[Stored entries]
----

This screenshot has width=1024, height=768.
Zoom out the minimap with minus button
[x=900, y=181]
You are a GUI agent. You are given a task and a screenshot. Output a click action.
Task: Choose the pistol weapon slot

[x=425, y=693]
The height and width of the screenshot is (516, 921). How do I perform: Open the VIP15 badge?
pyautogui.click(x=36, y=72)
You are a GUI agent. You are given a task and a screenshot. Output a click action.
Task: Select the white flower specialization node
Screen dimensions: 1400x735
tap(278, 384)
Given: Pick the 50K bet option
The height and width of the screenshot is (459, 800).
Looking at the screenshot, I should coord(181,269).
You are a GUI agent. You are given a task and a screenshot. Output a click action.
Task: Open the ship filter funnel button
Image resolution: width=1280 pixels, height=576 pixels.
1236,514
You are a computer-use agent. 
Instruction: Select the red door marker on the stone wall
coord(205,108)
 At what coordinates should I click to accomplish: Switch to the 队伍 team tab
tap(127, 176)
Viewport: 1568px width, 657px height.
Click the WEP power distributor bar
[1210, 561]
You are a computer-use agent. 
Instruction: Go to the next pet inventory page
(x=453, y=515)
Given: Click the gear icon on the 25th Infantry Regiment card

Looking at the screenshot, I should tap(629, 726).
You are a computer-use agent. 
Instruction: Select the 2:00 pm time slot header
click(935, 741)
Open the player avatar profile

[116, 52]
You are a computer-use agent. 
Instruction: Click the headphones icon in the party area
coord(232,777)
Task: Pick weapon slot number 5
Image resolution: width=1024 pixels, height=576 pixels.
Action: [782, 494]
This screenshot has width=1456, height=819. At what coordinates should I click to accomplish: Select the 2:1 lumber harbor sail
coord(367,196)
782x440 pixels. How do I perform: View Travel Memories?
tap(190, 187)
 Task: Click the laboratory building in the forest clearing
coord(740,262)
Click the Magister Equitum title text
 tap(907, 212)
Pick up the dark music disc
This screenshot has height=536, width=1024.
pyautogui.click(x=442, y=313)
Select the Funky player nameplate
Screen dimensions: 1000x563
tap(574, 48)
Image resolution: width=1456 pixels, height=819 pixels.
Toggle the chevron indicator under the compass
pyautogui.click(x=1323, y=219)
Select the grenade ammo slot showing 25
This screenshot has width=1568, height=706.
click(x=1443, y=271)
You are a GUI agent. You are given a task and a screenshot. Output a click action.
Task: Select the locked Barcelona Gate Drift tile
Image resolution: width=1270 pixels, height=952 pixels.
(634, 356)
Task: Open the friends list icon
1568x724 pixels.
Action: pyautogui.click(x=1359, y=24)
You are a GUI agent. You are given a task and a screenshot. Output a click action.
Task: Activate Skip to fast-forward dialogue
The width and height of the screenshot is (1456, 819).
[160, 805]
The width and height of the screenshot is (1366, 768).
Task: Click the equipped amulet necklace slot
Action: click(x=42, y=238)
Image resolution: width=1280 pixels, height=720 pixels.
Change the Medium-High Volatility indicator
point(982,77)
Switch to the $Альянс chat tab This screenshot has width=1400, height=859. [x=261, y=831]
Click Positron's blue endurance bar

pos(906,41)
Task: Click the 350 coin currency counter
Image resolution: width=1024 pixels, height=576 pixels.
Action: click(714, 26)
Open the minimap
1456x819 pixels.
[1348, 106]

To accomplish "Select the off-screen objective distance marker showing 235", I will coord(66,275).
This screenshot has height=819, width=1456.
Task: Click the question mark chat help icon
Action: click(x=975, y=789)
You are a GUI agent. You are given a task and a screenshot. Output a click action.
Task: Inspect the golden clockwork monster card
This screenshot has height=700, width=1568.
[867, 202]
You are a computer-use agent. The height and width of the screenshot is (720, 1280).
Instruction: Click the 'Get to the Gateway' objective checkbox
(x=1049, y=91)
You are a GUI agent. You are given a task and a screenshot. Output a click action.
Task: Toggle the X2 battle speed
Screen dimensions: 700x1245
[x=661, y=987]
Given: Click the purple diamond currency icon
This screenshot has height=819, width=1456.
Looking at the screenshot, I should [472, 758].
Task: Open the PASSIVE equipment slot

----

* [Description of the task]:
Rewrite all of the rows above, replacing each occurrence of "GUI agent" with "interface agent" and keeping every other character unchanged.

* [Output of the exercise]:
This screenshot has width=1024, height=768.
Zoom out the minimap with minus button
[x=900, y=181]
You are a interface agent. You are given a task and a screenshot. Output a click action.
Task: Choose the pistol weapon slot

[x=425, y=693]
The height and width of the screenshot is (516, 921). How do I perform: Open the VIP15 badge?
pyautogui.click(x=36, y=72)
You are a interface agent. You are given a task and a screenshot. Output a click action.
Task: Select the white flower specialization node
Screen dimensions: 1400x735
tap(278, 384)
Given: Pick the 50K bet option
The height and width of the screenshot is (459, 800).
Looking at the screenshot, I should coord(181,269).
You are a interface agent. You are given a task and a screenshot. Output a click action.
Task: Open the ship filter funnel button
Image resolution: width=1280 pixels, height=576 pixels.
1236,514
You are a computer-use agent. 
Instruction: Select the red door marker on the stone wall
coord(205,108)
 At what coordinates should I click to accomplish: Switch to the 队伍 team tab
tap(127, 176)
Viewport: 1568px width, 657px height.
Click the WEP power distributor bar
[1210, 561]
You are a computer-use agent. 
Instruction: Go to the next pet inventory page
(x=453, y=515)
Given: Click the gear icon on the 25th Infantry Regiment card

Looking at the screenshot, I should tap(629, 726).
You are a computer-use agent. 
Instruction: Select the 2:00 pm time slot header
click(935, 741)
Open the player avatar profile

[116, 52]
You are a computer-use agent. 
Instruction: Click the headphones icon in the party area
coord(232,777)
Task: Pick weapon slot number 5
Image resolution: width=1024 pixels, height=576 pixels.
Action: [782, 494]
This screenshot has width=1456, height=819. At what coordinates should I click to accomplish: Select the 2:1 lumber harbor sail
coord(367,196)
782x440 pixels. How do I perform: View Travel Memories?
tap(190, 187)
 Task: Click the laboratory building in the forest clearing
coord(740,262)
Click the Magister Equitum title text
 tap(907, 212)
Pick up the dark music disc
This screenshot has height=536, width=1024.
pyautogui.click(x=442, y=313)
Select the Funky player nameplate
Screen dimensions: 1000x563
tap(574, 48)
Image resolution: width=1456 pixels, height=819 pixels.
Toggle the chevron indicator under the compass
pyautogui.click(x=1323, y=219)
Select the grenade ammo slot showing 25
This screenshot has width=1568, height=706.
click(x=1443, y=271)
You are a interface agent. You are given a task and a screenshot. Output a click action.
Task: Select the locked Barcelona Gate Drift tile
Image resolution: width=1270 pixels, height=952 pixels.
(634, 356)
Task: Open the friends list icon
1568x724 pixels.
Action: pyautogui.click(x=1359, y=24)
You are a interface agent. You are given a task and a screenshot. Output a click action.
Task: Activate Skip to fast-forward dialogue
The width and height of the screenshot is (1456, 819).
[160, 805]
The width and height of the screenshot is (1366, 768).
Task: Click the equipped amulet necklace slot
Action: click(x=42, y=238)
Image resolution: width=1280 pixels, height=720 pixels.
Change the Medium-High Volatility indicator
point(982,77)
Switch to the $Альянс chat tab This screenshot has width=1400, height=859. [x=261, y=831]
Click Positron's blue endurance bar

pos(906,41)
Task: Click the 350 coin currency counter
Image resolution: width=1024 pixels, height=576 pixels.
Action: click(714, 26)
Open the minimap
1456x819 pixels.
[1348, 106]

To accomplish "Select the off-screen objective distance marker showing 235", I will coord(66,275).
This screenshot has height=819, width=1456.
Task: Click the question mark chat help icon
Action: click(x=975, y=789)
You are a interface agent. You are given a task and a screenshot. Output a click action.
Task: Inspect the golden clockwork monster card
This screenshot has height=700, width=1568.
[867, 202]
You are a computer-use agent. The height and width of the screenshot is (720, 1280).
Instruction: Click the 'Get to the Gateway' objective checkbox
(x=1049, y=91)
You are a interface agent. You are given a task and a screenshot. Output a click action.
Task: Toggle the X2 battle speed
Screen dimensions: 700x1245
[x=661, y=987]
Given: Click the purple diamond currency icon
This screenshot has height=819, width=1456.
Looking at the screenshot, I should [472, 758].
Task: Open the PASSIVE equipment slot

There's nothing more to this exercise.